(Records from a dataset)
■ ■ ■ ■ ■ ■ ■

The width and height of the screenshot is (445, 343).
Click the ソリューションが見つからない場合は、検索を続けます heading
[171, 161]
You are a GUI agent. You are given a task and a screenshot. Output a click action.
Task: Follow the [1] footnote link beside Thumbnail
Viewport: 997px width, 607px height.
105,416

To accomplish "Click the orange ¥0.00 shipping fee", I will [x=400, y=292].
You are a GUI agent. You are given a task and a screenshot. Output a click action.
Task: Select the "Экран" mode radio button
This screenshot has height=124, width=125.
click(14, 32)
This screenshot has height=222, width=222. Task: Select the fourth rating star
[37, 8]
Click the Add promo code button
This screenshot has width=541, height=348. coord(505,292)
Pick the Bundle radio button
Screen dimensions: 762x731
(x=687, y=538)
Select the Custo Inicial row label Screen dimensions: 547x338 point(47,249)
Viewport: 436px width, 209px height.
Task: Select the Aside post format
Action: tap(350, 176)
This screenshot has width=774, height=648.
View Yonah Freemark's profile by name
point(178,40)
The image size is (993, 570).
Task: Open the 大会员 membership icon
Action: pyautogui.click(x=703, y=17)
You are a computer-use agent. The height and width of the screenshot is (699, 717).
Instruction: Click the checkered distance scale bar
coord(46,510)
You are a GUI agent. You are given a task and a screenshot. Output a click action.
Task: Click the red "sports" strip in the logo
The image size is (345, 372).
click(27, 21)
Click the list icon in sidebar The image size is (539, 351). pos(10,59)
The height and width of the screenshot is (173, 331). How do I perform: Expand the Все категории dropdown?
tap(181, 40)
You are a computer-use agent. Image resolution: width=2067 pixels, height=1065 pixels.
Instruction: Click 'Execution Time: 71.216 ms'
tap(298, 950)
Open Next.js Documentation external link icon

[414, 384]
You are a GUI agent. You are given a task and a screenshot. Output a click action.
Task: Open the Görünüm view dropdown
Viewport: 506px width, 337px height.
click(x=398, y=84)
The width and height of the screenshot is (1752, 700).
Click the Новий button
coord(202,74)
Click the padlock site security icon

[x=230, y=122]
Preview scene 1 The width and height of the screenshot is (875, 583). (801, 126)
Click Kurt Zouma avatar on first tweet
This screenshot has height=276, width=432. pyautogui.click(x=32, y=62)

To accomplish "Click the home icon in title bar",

■ ■ ■ ■ ■ ■ ■

### Work item
A verbatim copy of all the entries is the expected result.

### Solution to this task
The width and height of the screenshot is (445, 343).
Click the ソリューションが見つからない場合は、検索を続けます heading
[171, 161]
You are a GUI agent. You are given a task and a screenshot. Output a click action.
Task: Follow the [1] footnote link beside Thumbnail
Viewport: 997px width, 607px height.
105,416

To accomplish "Click the orange ¥0.00 shipping fee", I will [x=400, y=292].
You are a GUI agent. You are given a task and a screenshot. Output a click action.
Task: Select the "Экран" mode radio button
This screenshot has height=124, width=125.
click(14, 32)
This screenshot has height=222, width=222. Task: Select the fourth rating star
[37, 8]
Click the Add promo code button
This screenshot has width=541, height=348. coord(505,292)
Pick the Bundle radio button
Screen dimensions: 762x731
(x=687, y=538)
Select the Custo Inicial row label Screen dimensions: 547x338 point(47,249)
Viewport: 436px width, 209px height.
Task: Select the Aside post format
Action: tap(350, 176)
This screenshot has width=774, height=648.
View Yonah Freemark's profile by name
point(178,40)
The image size is (993, 570).
Task: Open the 大会员 membership icon
Action: pyautogui.click(x=703, y=17)
You are a computer-use agent. The height and width of the screenshot is (699, 717).
Instruction: Click the checkered distance scale bar
coord(46,510)
You are a GUI agent. You are given a task and a screenshot. Output a click action.
Task: Click the red "sports" strip in the logo
The image size is (345, 372).
click(27, 21)
Click the list icon in sidebar The image size is (539, 351). pos(10,59)
The height and width of the screenshot is (173, 331). How do I perform: Expand the Все категории dropdown?
tap(181, 40)
You are a computer-use agent. Image resolution: width=2067 pixels, height=1065 pixels.
Instruction: Click 'Execution Time: 71.216 ms'
tap(298, 950)
Open Next.js Documentation external link icon

[414, 384]
You are a GUI agent. You are given a task and a screenshot. Output a click action.
Task: Open the Görünüm view dropdown
Viewport: 506px width, 337px height.
click(x=398, y=84)
The width and height of the screenshot is (1752, 700).
Click the Новий button
coord(202,74)
Click the padlock site security icon

[x=230, y=122]
Preview scene 1 The width and height of the screenshot is (875, 583). (801, 126)
Click Kurt Zouma avatar on first tweet
This screenshot has height=276, width=432. pyautogui.click(x=32, y=62)

To accomplish "Click the home icon in title bar",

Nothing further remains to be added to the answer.